What does eqn1 simplify to at the lim phase?

Answer 2

Cterminal = B x e^-kt

Question 3

How to estimate k from the elim phase? (3)

Answer 3

• from the slope
• extrapolate to t=0, provides B
• use lnCterminal = lnB - kt

Question 4

What is the AUC of the plasma conc vs time profile following an exravascular administration?

Answer 4

AUC = DxF / Cl
D - dose
F - fraction absorbed
Cl - clearance

Question 5

What can vol of distribution not be directly obtained from?

Answer 5

Oral data

Question 6

When can you estimate V from extravascular data? (2)

Answer 6

• have Cl and k
• Cl = kxV

Question 7

What do you look at to get tmac/time of peak plasma conc? (3)

Answer 7

• time required for Cmax
• indication of rate of drug abs from dif formulations
• tmax shorter for faster abs, less time to required to reach Cmax

Question 8

What do you look at to get Cmax / peak plasma drug conc? (3)

Answer 8

• max plasma drug conc after extravascular admin
• is Cmax enough for therapeutic response?
• is Cmax too high?

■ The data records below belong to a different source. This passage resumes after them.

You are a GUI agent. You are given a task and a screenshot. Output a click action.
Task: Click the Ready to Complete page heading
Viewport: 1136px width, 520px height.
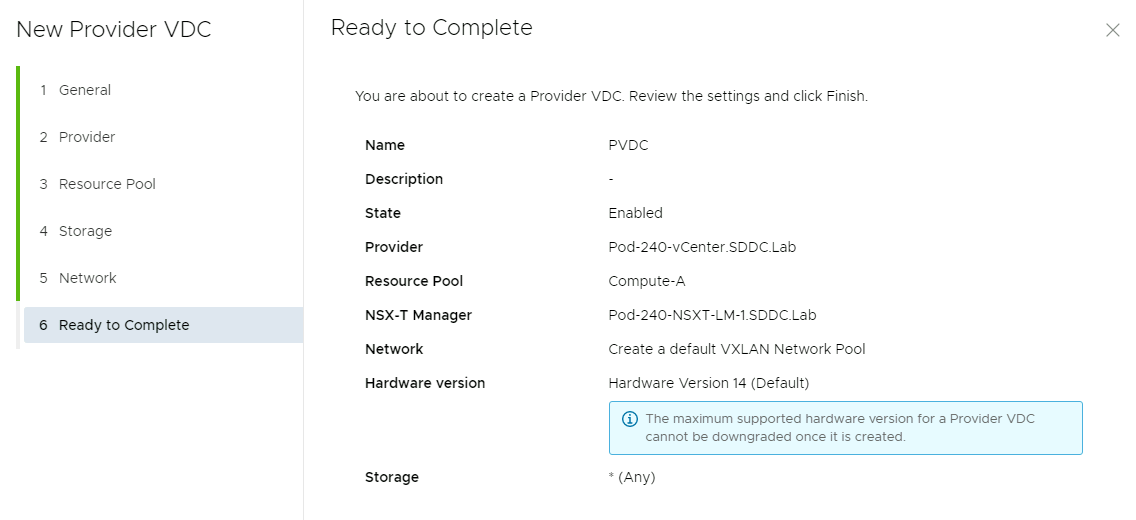pos(431,28)
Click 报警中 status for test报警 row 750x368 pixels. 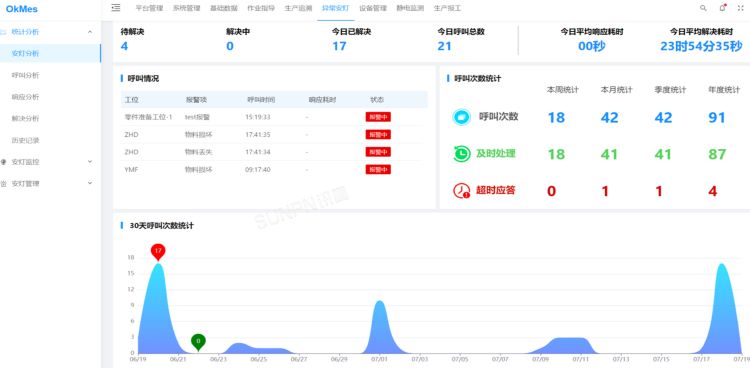pos(378,117)
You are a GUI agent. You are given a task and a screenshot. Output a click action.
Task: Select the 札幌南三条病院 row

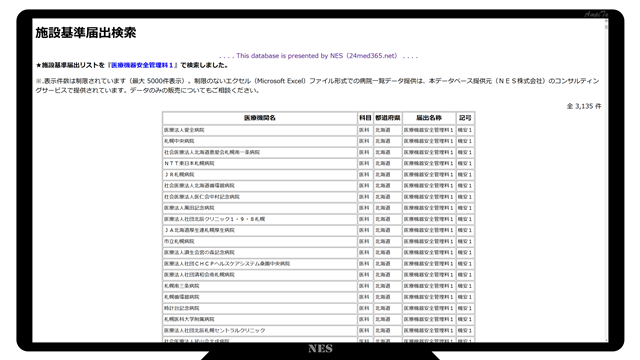tap(318, 286)
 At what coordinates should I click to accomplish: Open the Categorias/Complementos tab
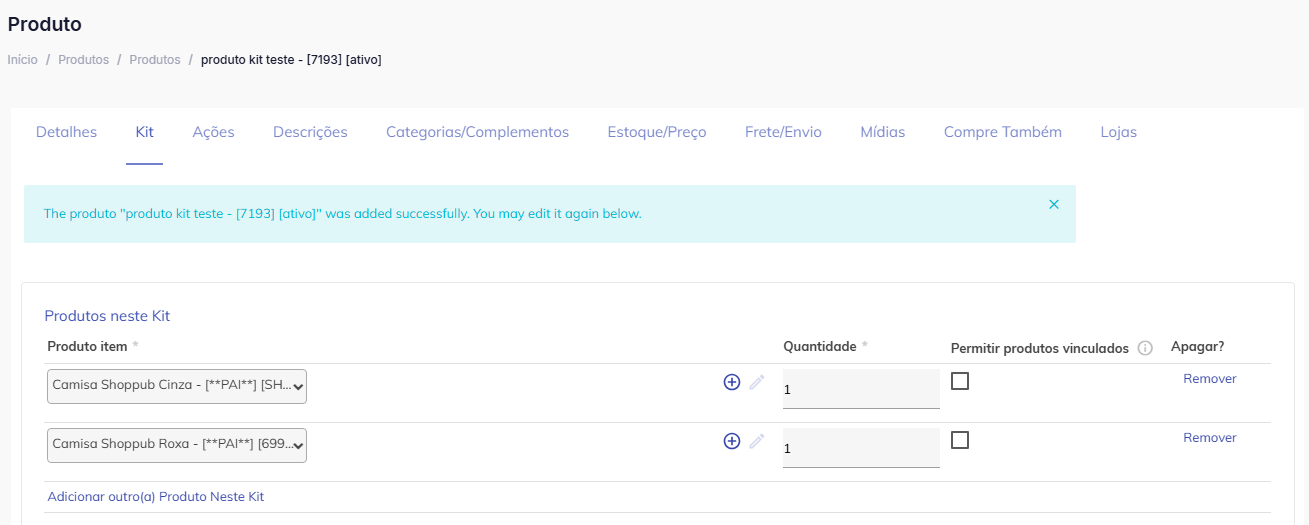[x=477, y=132]
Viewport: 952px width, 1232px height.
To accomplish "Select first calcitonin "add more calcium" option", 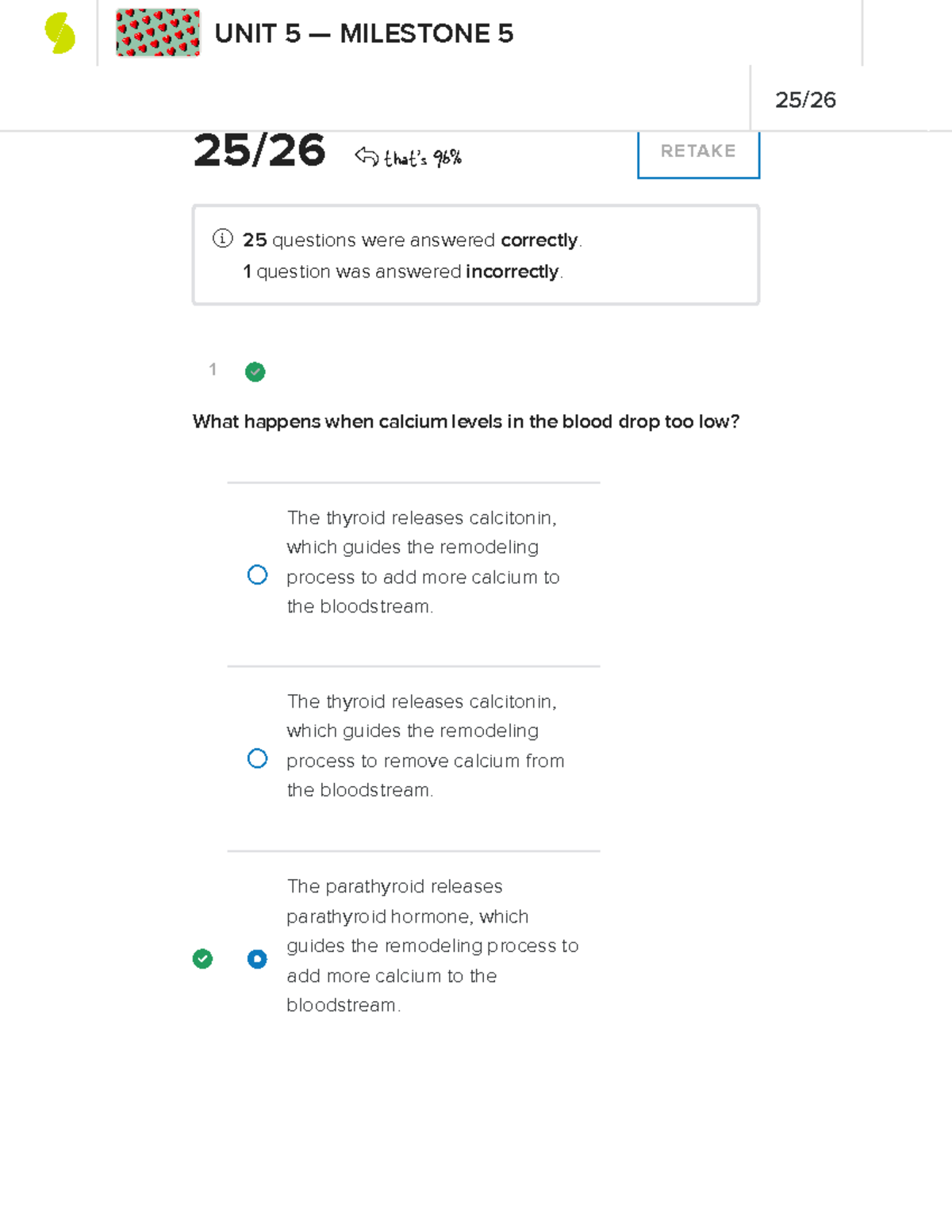I will (257, 575).
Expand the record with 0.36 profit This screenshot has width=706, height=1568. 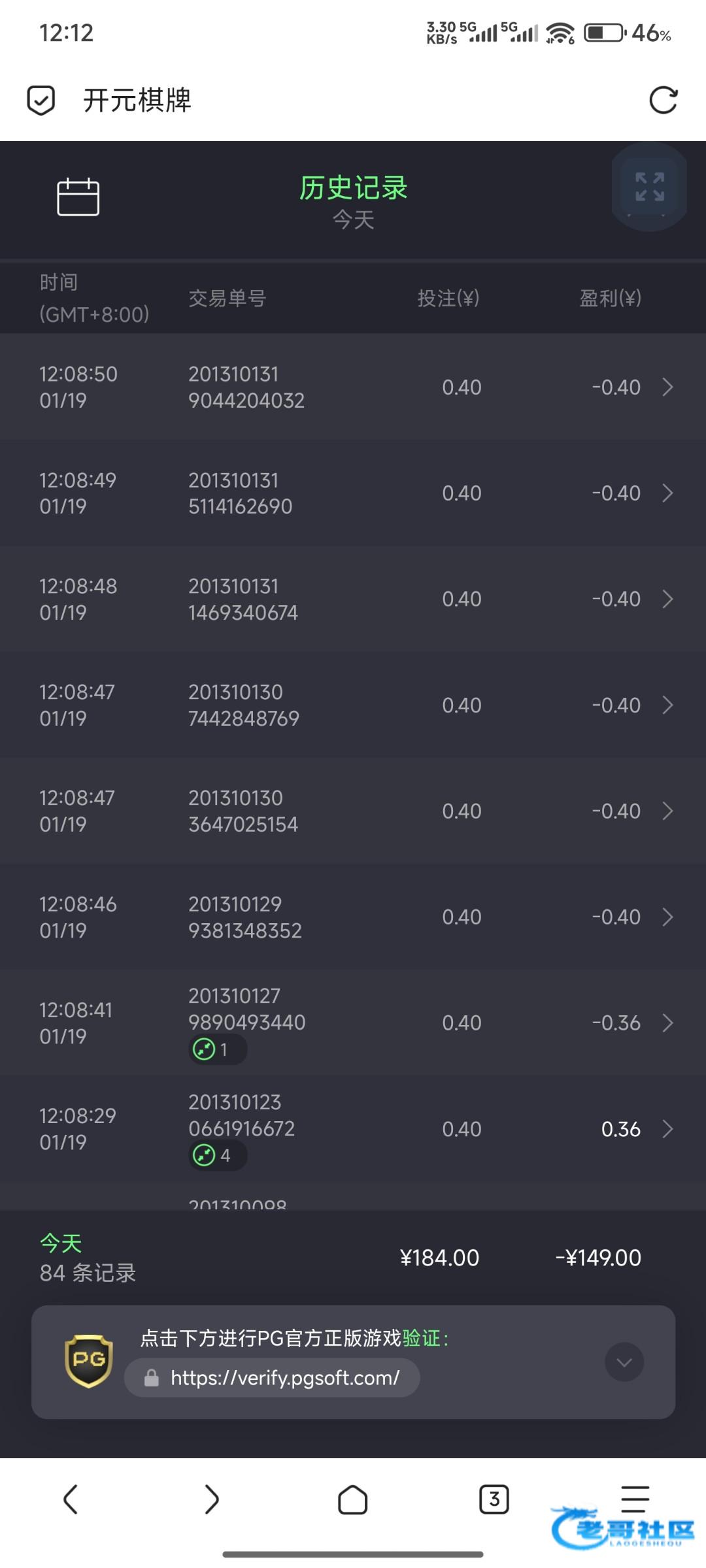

Toxic?

Question 9

What is bioavailability? (2)

Answer 9

• Relative amount of administered dose that reaches systemic circulation and rate at which this occurs
• the rate and extent to which the API or therapeutic moiety is absorbed from a product and becomes available at the site of drug action

Question 10

When are MPs are pharmaceutically equivalent? (2)

Answer 10

• same amount of the same active substance in the same dosage forms
• meet the same or comparable standards

Question 11

What does pharmaceutical equivalance not imply? (2)

Answer 11

• Bioequivalance
• dif in excipients and/or manufacturing process = faster/slower dissolution and/or absorption

Question 12

What are pharmaceutical alternatives? (6)

Answer 12

• MPs with different
• salts
• esters
• ethers
• isomers, mixtures of isomers
• complexes/derivatives of an active moiety, which differ in dosage form or strength

Question 13

What are therapeutically equivalent products?

Answer 13

can be substituted, will produce same clinical effect, safety profile as prescribed product
(Pharmaceutical equivalents and bioequivalent)

Question 14

What is the EMA definition of bioequivalence? (2)

Answer 14

• If 2 MPs containing same API are pharmaceutically equivalent/alternatives
• bioavailability after admin in same molar dose are within limits

Question 15

What is the US FDA definition for equivalence? (3)

Answer 15

• Absence of a sig dif
• in rate and extent to which API in pharmaceutical equivalents/alternatives become available
• at site of drug action when administered at same molar dose under similar conditions

Question 16

What are generic products (EMA)?

Answer 16

Medicine developed to be the same as reference medicine already authorised

Question 17

What are generic products like (EMA)? (2)

Answer 17

• contains same active substance as RM, same dose, treat same disease, same pharmaceutical form
• same quantity of API

Question 18

What is generic drug development like? (3)

Answer 18

• product should be pharmaceutically equivalent to reference listed drug (RLD)
• bioequivalent to RLD
• therapeutically equivalent

Question 19

What do you need to compare from the test and reference formulations? (2)

Answer 19

• extent of absorption - reltaive bioavailability (look at eq on ppt)
• rate of absorption

Question 20

What is the criteria for BE regulatory comparisons? (2)

Answer 20

• 90% confidence interval of ratio of log transformed exposure measure falls entirely within 80-125%
• dif in clinical exposure <= 20%